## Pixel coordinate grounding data
::::::
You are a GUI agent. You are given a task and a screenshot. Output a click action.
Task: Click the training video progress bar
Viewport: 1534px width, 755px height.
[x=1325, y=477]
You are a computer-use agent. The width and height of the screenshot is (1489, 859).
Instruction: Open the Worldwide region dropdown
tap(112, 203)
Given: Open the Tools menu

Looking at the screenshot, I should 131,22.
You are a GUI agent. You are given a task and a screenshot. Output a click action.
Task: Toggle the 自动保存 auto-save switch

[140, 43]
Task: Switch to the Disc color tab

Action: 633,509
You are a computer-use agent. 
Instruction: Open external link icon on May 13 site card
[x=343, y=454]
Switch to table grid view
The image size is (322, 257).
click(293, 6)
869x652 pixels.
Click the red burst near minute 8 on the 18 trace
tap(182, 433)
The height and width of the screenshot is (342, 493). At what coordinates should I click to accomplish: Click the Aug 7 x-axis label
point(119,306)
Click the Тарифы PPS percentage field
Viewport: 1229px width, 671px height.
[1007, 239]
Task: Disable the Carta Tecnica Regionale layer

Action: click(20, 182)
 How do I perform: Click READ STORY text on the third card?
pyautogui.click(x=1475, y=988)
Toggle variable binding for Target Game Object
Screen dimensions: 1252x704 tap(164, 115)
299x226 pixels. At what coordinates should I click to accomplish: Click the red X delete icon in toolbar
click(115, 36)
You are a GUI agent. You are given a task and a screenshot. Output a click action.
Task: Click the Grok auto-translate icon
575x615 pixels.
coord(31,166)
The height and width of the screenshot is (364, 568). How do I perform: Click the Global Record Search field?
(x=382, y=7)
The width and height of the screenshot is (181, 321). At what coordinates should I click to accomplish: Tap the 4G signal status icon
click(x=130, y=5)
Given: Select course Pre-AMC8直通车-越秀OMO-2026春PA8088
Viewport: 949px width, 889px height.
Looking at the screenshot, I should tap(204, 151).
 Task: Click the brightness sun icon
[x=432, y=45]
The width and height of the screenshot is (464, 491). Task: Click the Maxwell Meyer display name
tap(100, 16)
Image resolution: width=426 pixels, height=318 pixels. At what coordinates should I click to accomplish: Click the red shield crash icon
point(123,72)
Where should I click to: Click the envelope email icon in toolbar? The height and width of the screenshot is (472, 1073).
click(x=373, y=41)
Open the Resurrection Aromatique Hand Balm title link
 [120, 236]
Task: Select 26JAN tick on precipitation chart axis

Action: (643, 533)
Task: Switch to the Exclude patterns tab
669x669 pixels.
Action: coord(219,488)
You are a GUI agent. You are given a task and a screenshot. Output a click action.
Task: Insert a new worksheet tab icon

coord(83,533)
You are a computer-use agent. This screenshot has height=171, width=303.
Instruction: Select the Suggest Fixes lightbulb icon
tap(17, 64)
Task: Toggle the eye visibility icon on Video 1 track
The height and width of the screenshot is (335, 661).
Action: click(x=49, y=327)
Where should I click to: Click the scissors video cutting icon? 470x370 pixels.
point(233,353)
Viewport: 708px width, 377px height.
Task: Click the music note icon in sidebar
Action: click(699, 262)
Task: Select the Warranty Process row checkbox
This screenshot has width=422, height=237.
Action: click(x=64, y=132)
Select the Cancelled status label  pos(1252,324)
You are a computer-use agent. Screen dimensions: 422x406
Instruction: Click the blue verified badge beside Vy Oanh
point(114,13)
::::::
## EXERCISE DIRECTIONS
Output every entry exactly as it appears.

## OUTPUT OF THE EXERCISE
You are a GUI agent. You are given a task and a screenshot. Output a click action.
Task: Click the training video progress bar
Viewport: 1534px width, 755px height.
[x=1325, y=477]
You are a computer-use agent. The width and height of the screenshot is (1489, 859).
Instruction: Open the Worldwide region dropdown
tap(112, 203)
Given: Open the Tools menu

Looking at the screenshot, I should 131,22.
You are a GUI agent. You are given a task and a screenshot. Output a click action.
Task: Toggle the 自动保存 auto-save switch

[140, 43]
Task: Switch to the Disc color tab

Action: 633,509
You are a computer-use agent. 
Instruction: Open external link icon on May 13 site card
[x=343, y=454]
Switch to table grid view
The image size is (322, 257).
click(293, 6)
869x652 pixels.
Click the red burst near minute 8 on the 18 trace
tap(182, 433)
The height and width of the screenshot is (342, 493). At what coordinates should I click to accomplish: Click the Aug 7 x-axis label
point(119,306)
Click the Тарифы PPS percentage field
Viewport: 1229px width, 671px height.
[1007, 239]
Task: Disable the Carta Tecnica Regionale layer

Action: click(20, 182)
 How do I perform: Click READ STORY text on the third card?
pyautogui.click(x=1475, y=988)
Toggle variable binding for Target Game Object
Screen dimensions: 1252x704 tap(164, 115)
299x226 pixels. At what coordinates should I click to accomplish: Click the red X delete icon in toolbar
click(115, 36)
You are a GUI agent. You are given a task and a screenshot. Output a click action.
Task: Click the Grok auto-translate icon
575x615 pixels.
coord(31,166)
The height and width of the screenshot is (364, 568). How do I perform: Click the Global Record Search field?
(x=382, y=7)
The width and height of the screenshot is (181, 321). At what coordinates should I click to accomplish: Tap the 4G signal status icon
click(x=130, y=5)
Given: Select course Pre-AMC8直通车-越秀OMO-2026春PA8088
Viewport: 949px width, 889px height.
Looking at the screenshot, I should tap(204, 151).
 Task: Click the brightness sun icon
[x=432, y=45]
The width and height of the screenshot is (464, 491). Task: Click the Maxwell Meyer display name
tap(100, 16)
Image resolution: width=426 pixels, height=318 pixels. At what coordinates should I click to accomplish: Click the red shield crash icon
point(123,72)
Where should I click to: Click the envelope email icon in toolbar? The height and width of the screenshot is (472, 1073).
click(x=373, y=41)
Open the Resurrection Aromatique Hand Balm title link
 [120, 236]
Task: Select 26JAN tick on precipitation chart axis

Action: (643, 533)
Task: Switch to the Exclude patterns tab
669x669 pixels.
Action: coord(219,488)
You are a GUI agent. You are given a task and a screenshot. Output a click action.
Task: Insert a new worksheet tab icon

coord(83,533)
You are a computer-use agent. This screenshot has height=171, width=303.
Instruction: Select the Suggest Fixes lightbulb icon
tap(17, 64)
Task: Toggle the eye visibility icon on Video 1 track
The height and width of the screenshot is (335, 661).
Action: click(x=49, y=327)
Where should I click to: Click the scissors video cutting icon? 470x370 pixels.
point(233,353)
Viewport: 708px width, 377px height.
Task: Click the music note icon in sidebar
Action: click(699, 262)
Task: Select the Warranty Process row checkbox
This screenshot has width=422, height=237.
Action: click(x=64, y=132)
Select the Cancelled status label  pos(1252,324)
You are a computer-use agent. Screen dimensions: 422x406
Instruction: Click the blue verified badge beside Vy Oanh
point(114,13)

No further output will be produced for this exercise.